This is the season to count blessings. India's greatest blessings are its adherence to the democratic system of governance, an independent judiciary, a free and fearless media, and an Election Commission that inspires confidence. I hope that soon India will have an independent and effective Lokpal, which will pave the way for a corruption-free India, a pre-requisite for a hunger-free India.

The other major paradigm shift observed in recent years is the substitution of political patronage with legal rights. Thus, a few years ago, the United Progressive Alliance government, then supported by the Left parties, enacted legislation designed to confer entitlements to information, education and work, in the third case the Mahatma Gandhi National Rural Employment Guarantee Scheme. Tribal families and other forest-dwellers have been conferred the right to land. The brightest jewel in the crown of Indian democracy will be the conferment of the right to food through the National Food Security Act, recently introduced in Parliament. When it is implemented, this country will have taken the essential steps necessary to convert Gandhiji's dream of a hunger-free India into reality.

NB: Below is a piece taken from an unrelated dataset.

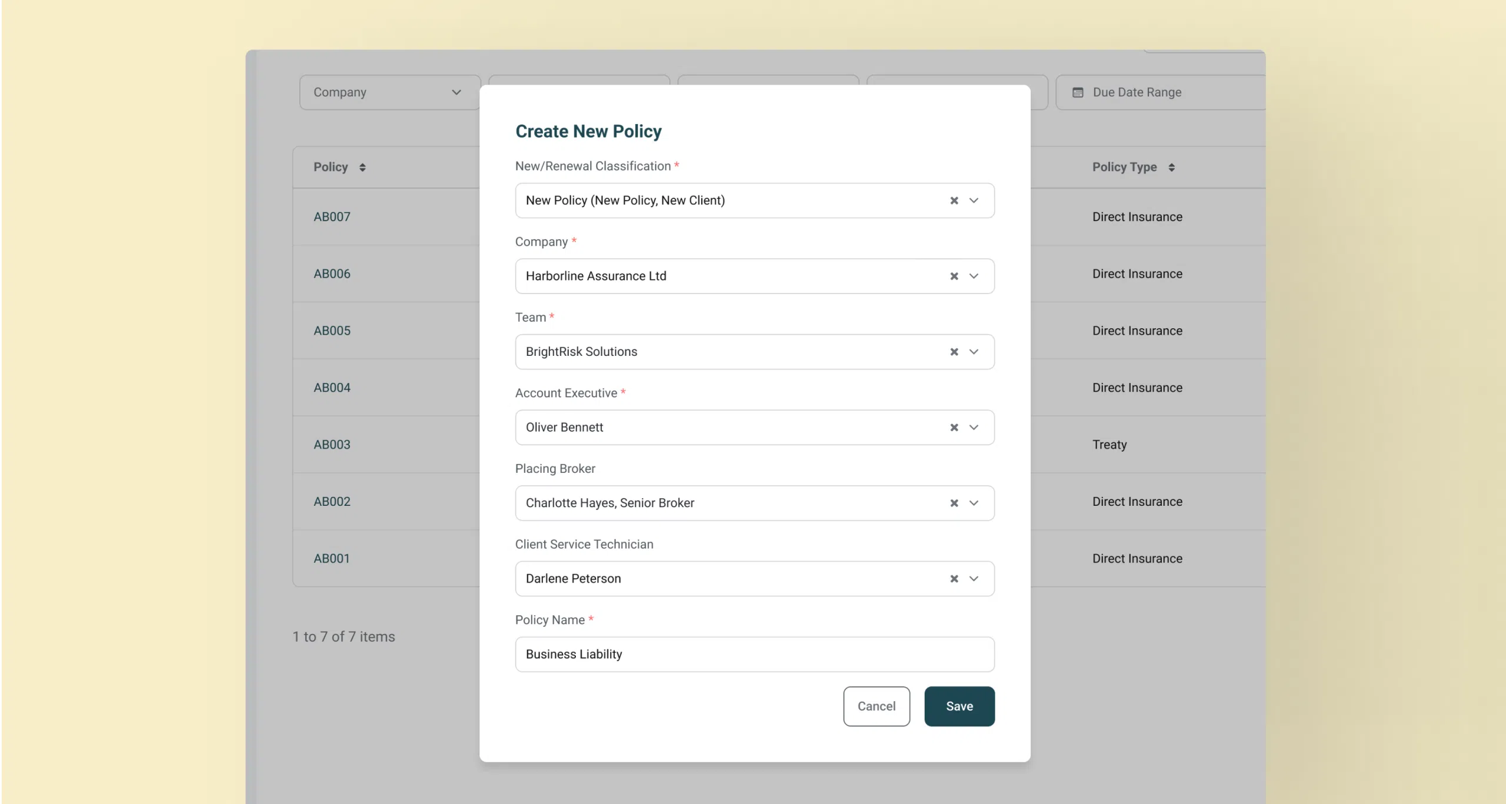Sort the table by the Policy column

click(x=362, y=166)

It is important to realise the significance of the Act in the light of the conditions that prevailed in India during the first 20 years after Independence. During the 1960s, India was the largest importer of food aid, mainly under the PL480 programme of the U.S. In fact, during 1966, over 10 million tonnes of wheat was imported, leading to India being labelled as a nation surviving on a ship-to-mouth basis. Today, India is set to commit over 60 million tonnes of home-grown wheat, rice and nutri-millets to fulfil the legal entitlements under the Food Security Act. When it becomes law, India will operate the largest social protection programme against hunger in human history. How did this transition occur? Here is the historical context in which we should view the Act.

Role of Green Revolution

The Bengal Famine of 1942-43, which claimed over two million lives, provided the backdrop to India's Independence in 1947. The country's population was then a little over 300 million, that is, 25 per cent of the current population. In 1947, not more than 30 persons could be fed at a wedding; today money is the only limit to the number of people who can be entertained on such occasions. Prime Minister Lal Bahadur Shastri even issued an appeal that every Indian should fast one day a week in order to enable the government to balance the food budget.

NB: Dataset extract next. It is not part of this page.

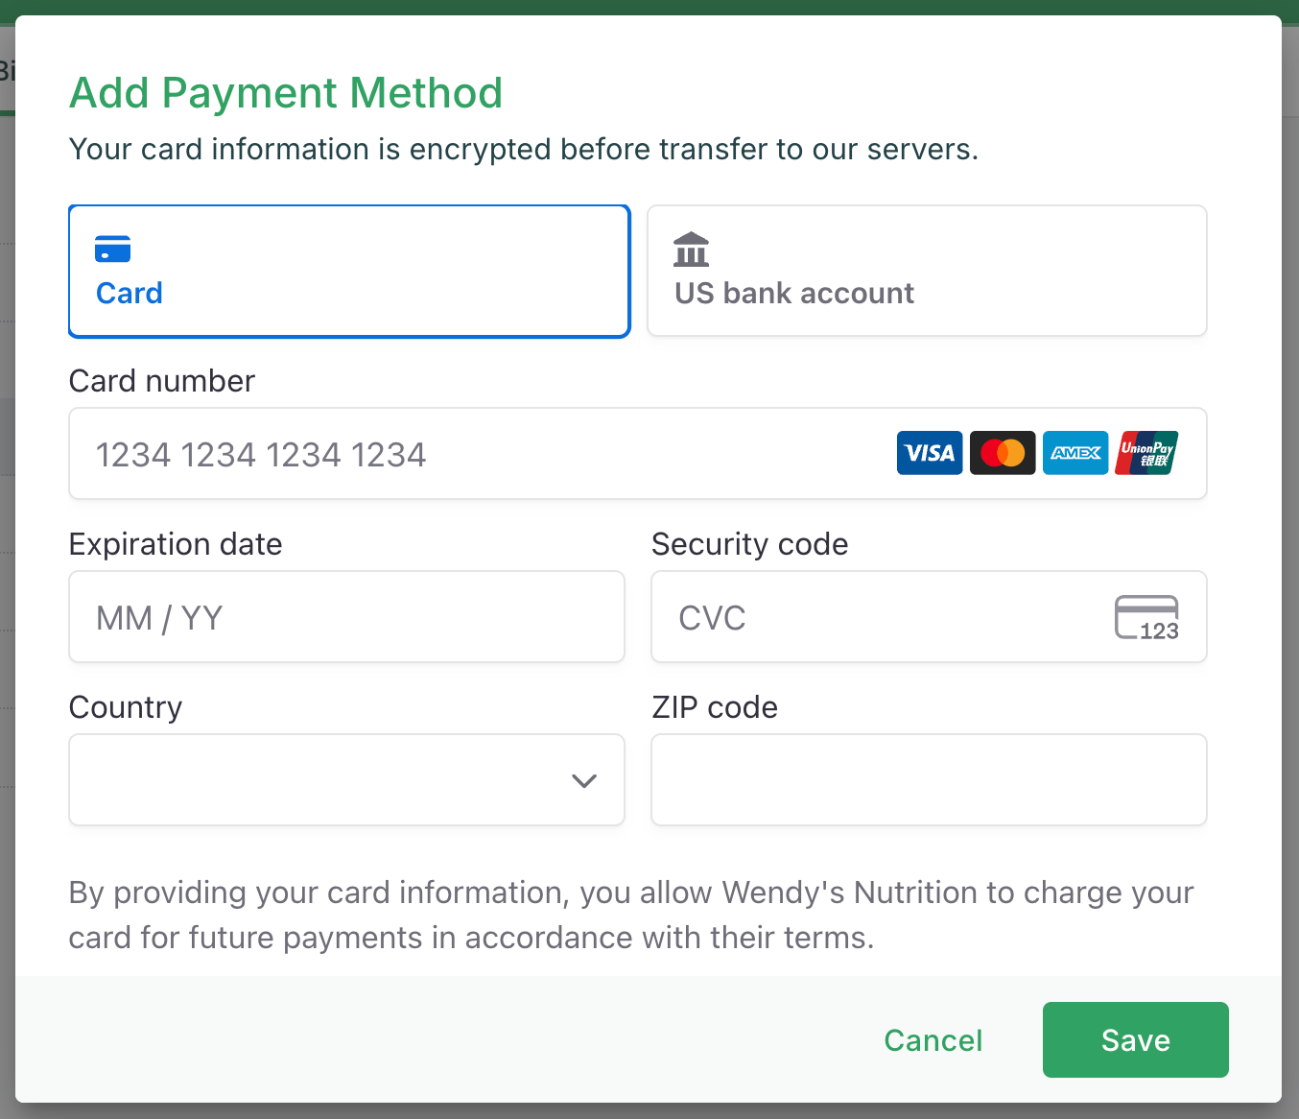The image size is (1299, 1119).
Task: Click the CVC card hint icon
Action: 1145,617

In 1947, our soils were both thirsty and hungry, and to quote Aristotle, “soil is the stomach of the plant.” Hardly 10 per cent of the cultivated area had assured irrigation, and the average consumption of NPK nutrients was less than 1 kg a hectare. The average yield of wheat and rice was about 800 kg per ha. Mineral fertilizers were mostly applied to plantation crops; food crops got whatever organic manure farmers could mobilise. During the first two Five Year Plans (1950-60), emphasis was placed on enlarging the area under irrigation and on fertilizer production. Scientists began extensive experiments in the 1950s to assess the response of rice and wheat varieties to fertilizer application. The varieties cultivated had tall and thin straw and the crop lodged when even small quantities of nutrients were applied. It became clear that varieties with short and stiff straw were needed to get positive response from water and fertilizer.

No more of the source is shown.